Hırs, azim, kavga, savaş, aşk, öfke,
nefret, heyecan, mutluluk, üzüntü, fedakârlık, sevgi, sadakat, hepsi bir
ömürlük derinlikte olması gerekirken en fazla bir şarkılık zaman kadar
hayatımızda. Bir şarkı en fazla üç dakika bilemedin beş dakika. Sonrası beyindeki
geri dönüşüm kutusuna atılan değerler silsilesi. Kuştüyünden yorganında sakin,
sabahın üşütmeyen ayazında yüzen martı gibi umursamaz, sonbahar yaprakları gibi
sessiz bir toplum olduk. İlgisiz, sorgulamayan, tepkisiz, zamanın dışında
yaşayan yeknesak ve sağır bir toplum olduk. Bütün bunların toplamında ise her
şeye yabancılaştığımız için“kanıksadık.”
Hayata dair ne varsa!
Hayata dair ne varsa!
***
Emperyalizm destekli modern ve vahşi kapitalizmin, sözde özgürlükçü düşünce yapısında ve “yeni dünya düzeni”, “yeni dünya imparatorluğu”sisteminde düşünmeye yer yok. Düşünmeye gerek de yok. Çünkü kalıplar hazır sunuluyor. Sisteme uyduğunuzda, sorgulamadığınız da doğru bir insansınız toplum içinde. Fikir dahi üretmeyen, tüketen, para harcayan bireyler olmaktır, sisteme göre. Ne düşündüğünüzün ne hissettiğinizin önemi yok. Sadece sunum şekli önemli. Ne yaptığın, ne düşündüğün, nereye gittiğin ve nasıl göründüğünün de önemi yok. Sahtecilik, samimiyetsizlik, mülkiyet hırsı olsun yeterlidir. Sanat yok, kültür yok, ruh yok, monoton tek düze bir hayat. Yani bu düzende kimse görüşün, fikirlerin, duyguların insanı değil. Maddeciliğin, mülkiyetin, kalıpların insanı oluyor. İnsanoğlunun en temiz duygusu âşık olmanın bile kriterini bu sistem belirliyor. Mertebeler, makamlar, sıfatlar… Araçlar amaç haline geliyor. Hepimiz de olmuyor mu? En iyiye sahip olma, en güzele sahip olma… Hedeflerimiz bunlar ve hedefler bizleri gerçek (!) mutluluğa, hazza ulaştırıyor.
Bu dayatmalarla toplum içindeki rolümüzü, isteklerimizi, kişiliğimizi belirleyemiyoruz.
Belirleyemediğimiz için yabancılaşmanın tezahürü olan kanıksanmayı kendimizle özdeşleştirmişiz.
***
İşte bu sebeple düşünmeyen toplum olarak kanıksadık.
Artık, fazla rahatsızda olmuyoruz.
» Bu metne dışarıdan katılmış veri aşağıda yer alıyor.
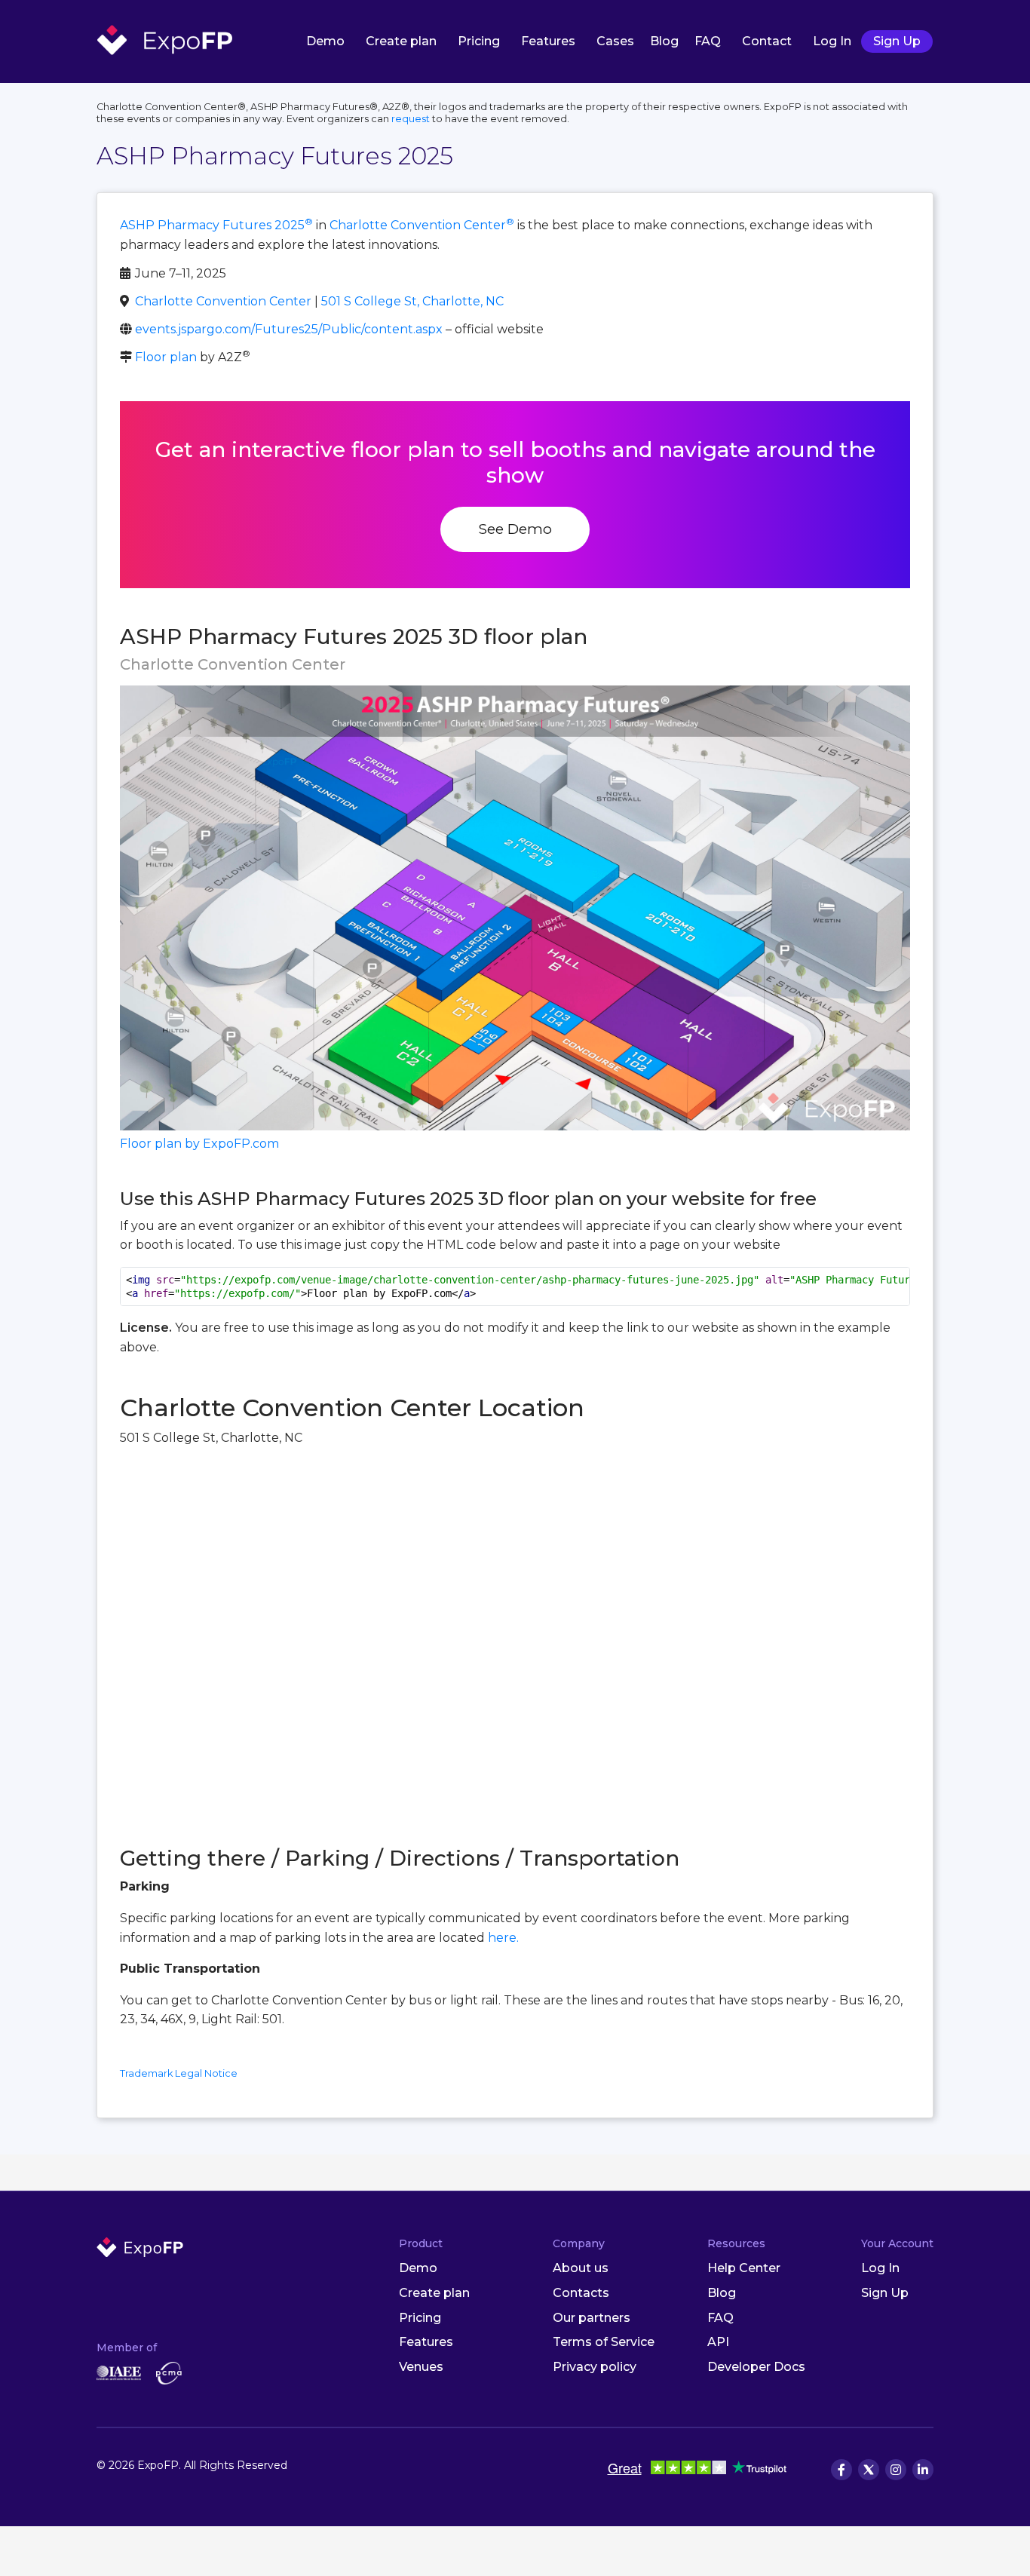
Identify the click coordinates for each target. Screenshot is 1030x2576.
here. (503, 1937)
Haksızlıkları, kötülükleri ve çirkinlikleri kanıksadık.
Hayata seyirci kalarak kanıksadık.
Bizim dışımızda kalan hayatları seyretmeyi kanıksadık.
Ayrımcılık görenleri, ezilenleri, dışlananları kanıksadık.
Emperyalizmin açık işgaline karşı farklı etnik köken ve dinsel inançlardan oluşan tüm Türkiye sessiz kalarak, kanıksadık.
Türkçeyi katlederek sesli harflerden yoksun hecelerle yazışmaktayız, kanıksadık.
Bir devlet terörü olan Faşizan uygulamaları kanıksadık.
Şehit haberlerini duyup okuduğumuzda yaptığımız ilk iş, toplu mailleşme, sosyal paylaşım sitelerinde lânet, isyan ve “başımız sağ olsun” “devlet sağ olsun” tamamdır, kanıksadık.
Ölümlere zaten alıştık, kanıksadık. Yüreği yaralı insanların yanından usulca bakıp sıvışır olduk. Arkamızda bırakmayı yeğledik. Ölüm bizim ve bizden olmadığı için pek önemsemedik. Yeni ölümler gelinceye kadar önümüze. Onlara da biraz üzüldük sonra hayatımıza kaldığımız yerden devam ettik, tümden kanıksadık.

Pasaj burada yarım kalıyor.